Clinical Report: Association of UGT1A1 Genetic Variants with Hyperbilirubinemia
Overview
This study investigates the association between UGT1A1 genetic variants identified through newborn genetic screening and the occurrence of neonatal hyperbilirubinemia. Certain UGT1A1 variants were linked to mildly elevated total bilirubin levels at 6 weeks.
Background
Neonatal hyperbilirubinemia is a common condition that can lead to serious health issues if not managed properly. Genetic screening for UGT1A1 variants may provide insights into the risk of developing hyperbilirubinemia.
Data Highlights
Group
Number of Newborns
Mean TcB on Day 42
Hom
45
Higher than controls
CH
26
Higher than controls
3 loci
4
Highest values
Controls
40
Reference
Key Findings
75 newborns had confirmed biallelic or multi-allelic UGT1A1 variants.
Common variants included c.211G>A and c.-41_-40dup.
TcB levels were higher in mutation groups compared to controls on day 42 (P < 0.001).

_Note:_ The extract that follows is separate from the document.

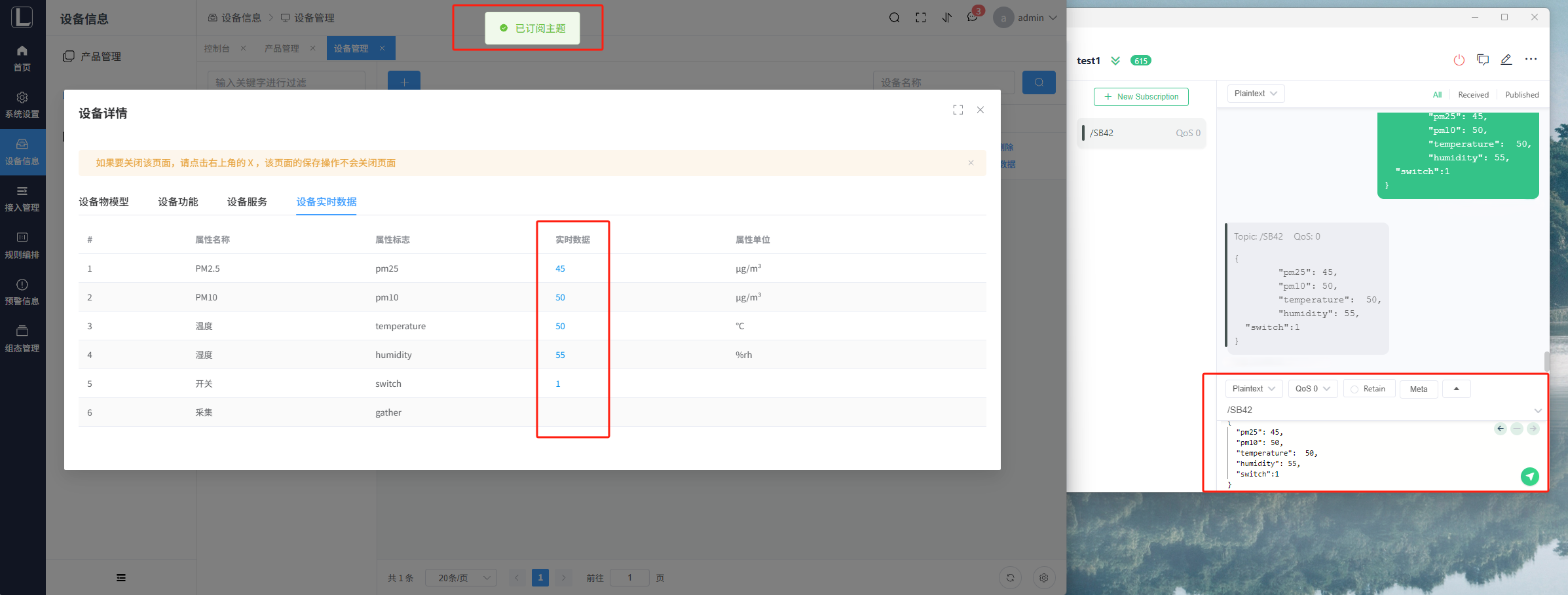Viewport: 1568px width, 595px height.
Task: Click the edit connection pencil icon
Action: pyautogui.click(x=1506, y=60)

Clinically significant hyperbilirubinemia was rare, with only four cases documented.
Clinical Implications
The study indicates that UGT1A1 variants may lead to elevated bilirubin levels, but do not correlate with severe hyperbilirubinemia requiring intervention.
Conclusion
The association of UGT1A1 variants with bilirubin levels suggests careful interpretation of genetic screening results in newborns.